The net pharmacological effect is a reduction in the substrate that drives MASH pathology. Less hepatic fat means less lipotoxicity, less inflammation, less hepatocyte ballooning, and over time, less stimulus for stellate cell activation and fibrosis progression.

"Resmetirom addresses the upstream metabolic driver of MASH rather than targeting downstream inflammatory or fibrotic pathways," stated Dr. Stephen Harrison, gastroenterologist and principal investigator at Pinnacle Clinical Research, in commentary accompanying the MAESTRO-NASH publication [1].

What Makes Resmetirom Different from Failed MASH Drugs

Several features distinguish resmetirom from the MASH drug candidates that did not succeed.

The mechanism is metabolic, not anti-inflammatory or anti-fibrotic. Obeticholic acid (FXR agonist), cenicriviroc (CCR2/5 antagonist), and selonsertib (ASK1 inhibitor) all targeted downstream pathways in the inflammatory-fibrotic cascade. Resmetirom addresses the root metabolic derangement: excess hepatic triglyceride accumulation and impaired mitochondrial fat oxidation [6].

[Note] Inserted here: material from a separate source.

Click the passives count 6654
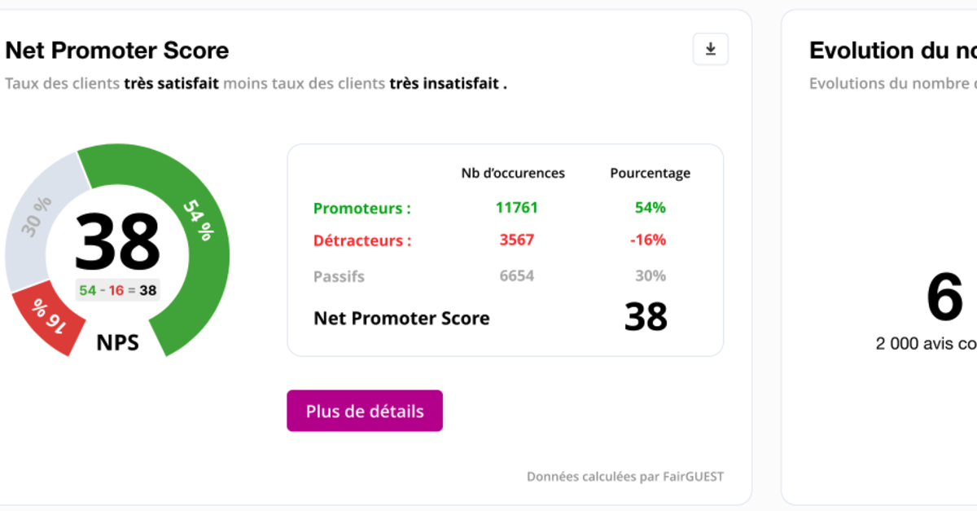Viewport: 977px width, 511px height. coord(517,276)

The safety profile favors chronic use. Obeticholic acid caused pruritus in 51% of patients at 25 mg and raised LDL cholesterol, a problematic effect in a patient population already at high cardiovascular risk. Resmetirom lowers LDL cholesterol by approximately 14% to 22% and does not cause pruritus [1].

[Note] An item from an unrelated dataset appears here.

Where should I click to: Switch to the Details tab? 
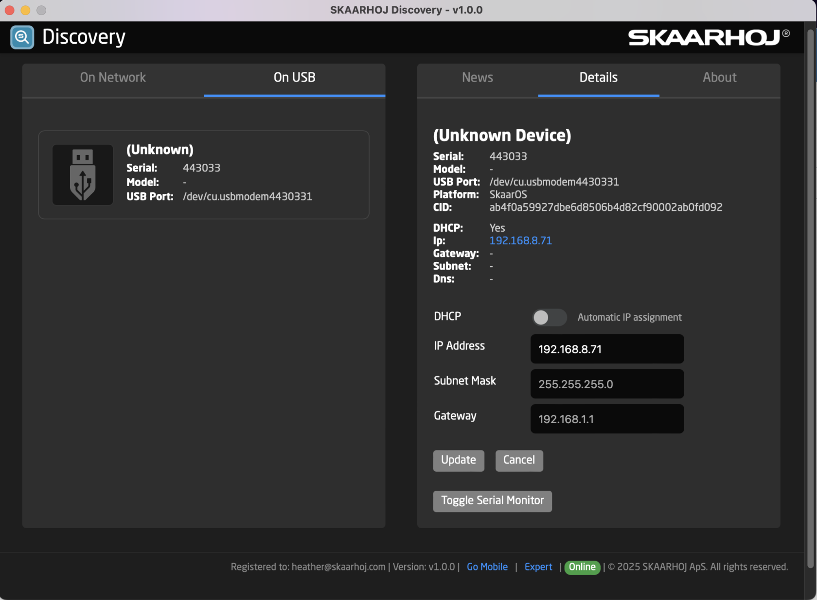tap(598, 78)
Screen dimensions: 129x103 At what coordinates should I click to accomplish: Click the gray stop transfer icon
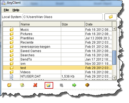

The oral, once-daily dosing aligns with real-world adherence patterns for a chronic metabolic disease. Injectable therapies or complex dosing regimens would face adoption barriers in a population that already manages multiple cardiometabolic conditions.

The Road Ahead: Confirmatory Data and Expanded Indications

Madrigal Pharmaceuticals is conducting the ongoing MAESTRO-NASH 54-month biopsy phase to generate the clinical outcomes data required for full FDA approval. The company expects top-line results from this confirmatory analysis by 2028.

Several open clinical questions remain. Whether resmetirom prevents progression to cirrhosis, reduces hepatocellular carcinoma incidence, or decreases liver-related mortality has not yet been proven in a randomized trial. The accelerated approval was granted on the basis of histological surrogate endpoints, and the medical community awaits the longer-term data.

Combination therapy is an active area of investigation. The GLP-1 receptor agonist semaglutide showed NASH resolution rates of 59% at 72 weeks in the phase 2 trial by Newsome et al. (N=320), though it did not significantly improve fibrosis [7]. Researchers are examining whether combining a THR-β agonist (addressing hepatic fat metabolism) with a GLP-1 agonist (addressing systemic metabolic dysfunction and body weight) could produce additive or complementary histological benefits. No phase 3 combination data exist yet.

"The approval of resmetirom opens the door to rational combination regimens for MASH, much as combination therapy transformed HIV and hepatitis C treatment," noted Dr. Rohit Loomba, Director of the MASLD Research Center at the University of California San Diego, in a 2024 editorial in Hepatology.

The commercial launch of Rezdiffra began in April 2024. Madrigal reported a wholesale acquisition cost of approximately $47,400 per year. Insurance coverage and prior authorization requirements vary, and many commercial payers initially required documentation of biopsy-confirmed MASH with F2-F3 fibrosis, consistent with the FDA label.

Resmetirom's 2024 approval ended a decades-long drought in MASH drug development. Whether it becomes the standard of care or the foundation of future combination regimens depends on the confirmatory trial data expected within the next two years.